These will be displayed in the browser console as follows:

A promise chain failed to handle a rejection: on Mon Oct 14 2013 16:50:15 GMT+0200 (CEST), Error: BOOM! at
@Scratchpad/2:27
TaskImpl_run@resource://gre/modules/Task.jsm:217
TaskImpl@resource://gre/modules/Task.jsm:182
Task_spawn@resource://gre/modules/Task.jsm:152
@Scratchpad/2:26

These error messages appear for every uncaught error or rejection, once it is certain that the error/rejection cannot be caught anymore. If you are curious about the implementation, just know that it hooks into the garbage-collector to be informed once the error/promise cannot be caught anymore.
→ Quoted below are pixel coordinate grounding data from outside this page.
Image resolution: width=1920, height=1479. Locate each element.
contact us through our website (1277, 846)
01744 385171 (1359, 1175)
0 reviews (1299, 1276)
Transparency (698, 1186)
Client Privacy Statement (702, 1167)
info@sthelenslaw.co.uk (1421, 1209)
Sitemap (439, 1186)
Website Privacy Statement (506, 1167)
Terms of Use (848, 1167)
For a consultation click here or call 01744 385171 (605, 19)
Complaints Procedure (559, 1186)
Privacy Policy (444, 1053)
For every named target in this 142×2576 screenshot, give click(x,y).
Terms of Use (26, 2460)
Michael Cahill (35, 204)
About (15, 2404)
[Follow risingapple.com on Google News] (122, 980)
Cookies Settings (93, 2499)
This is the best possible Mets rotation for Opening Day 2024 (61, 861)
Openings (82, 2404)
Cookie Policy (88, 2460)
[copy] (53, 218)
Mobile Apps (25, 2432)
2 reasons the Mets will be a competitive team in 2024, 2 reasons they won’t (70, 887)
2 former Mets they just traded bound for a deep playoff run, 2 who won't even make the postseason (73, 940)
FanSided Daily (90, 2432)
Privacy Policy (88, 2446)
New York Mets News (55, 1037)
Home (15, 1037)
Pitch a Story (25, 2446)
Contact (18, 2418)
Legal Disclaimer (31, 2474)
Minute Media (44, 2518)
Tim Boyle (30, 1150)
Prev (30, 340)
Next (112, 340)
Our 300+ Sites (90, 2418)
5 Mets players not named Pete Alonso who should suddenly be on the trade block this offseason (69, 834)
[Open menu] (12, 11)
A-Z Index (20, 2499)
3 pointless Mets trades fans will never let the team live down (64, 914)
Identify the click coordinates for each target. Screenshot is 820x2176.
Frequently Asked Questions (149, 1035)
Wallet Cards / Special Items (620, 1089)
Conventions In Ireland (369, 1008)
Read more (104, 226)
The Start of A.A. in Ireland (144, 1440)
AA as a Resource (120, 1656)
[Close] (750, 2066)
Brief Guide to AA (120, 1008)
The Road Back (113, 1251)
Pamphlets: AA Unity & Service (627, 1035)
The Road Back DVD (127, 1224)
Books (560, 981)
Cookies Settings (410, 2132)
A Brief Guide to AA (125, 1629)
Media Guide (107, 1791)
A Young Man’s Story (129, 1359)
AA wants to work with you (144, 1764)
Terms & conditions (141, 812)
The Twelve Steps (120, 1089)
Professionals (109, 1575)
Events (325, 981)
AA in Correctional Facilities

This should prove very helpful when debugging Promise- or Task-related errors. Have fun :)

Support for ES6 generators

You may have noticed that the above examples use function*() instead of function(). Be sure to thank Brandon Benvie who has recently updated Task.jsm to be compatible with ES6 generators :)

Making Firefox Feel as Fast as its Benchmarks – Part 2 – Towards multi-process

October 9, 2013 § 2 Comments

As we saw in the first post of this series, our browser behaves as follows:

function browser() {
  while (true) {
    handleEvents();  // Let's make this faster
    updateDisplay();
  }
}

As we discussed, the key to making the browser smooth is to make handleEvents() do less. One way of doing this is to go multi-process.

Going multi-process

Chrome is multi-process. Internet Explorer 4 was multi-process and so is Internet Explorer 8+ do (don't ask me where IE 5, 6, 7 went). Well, Firefox OS is multi-process, too and Firefox for Android used to be multi-process until we canceled this approach due to Android-specific issues. For the moment, Firefox Desktop is only slightly multi-process, although we are heading further in this direction with project electrolysis (e10s, for short).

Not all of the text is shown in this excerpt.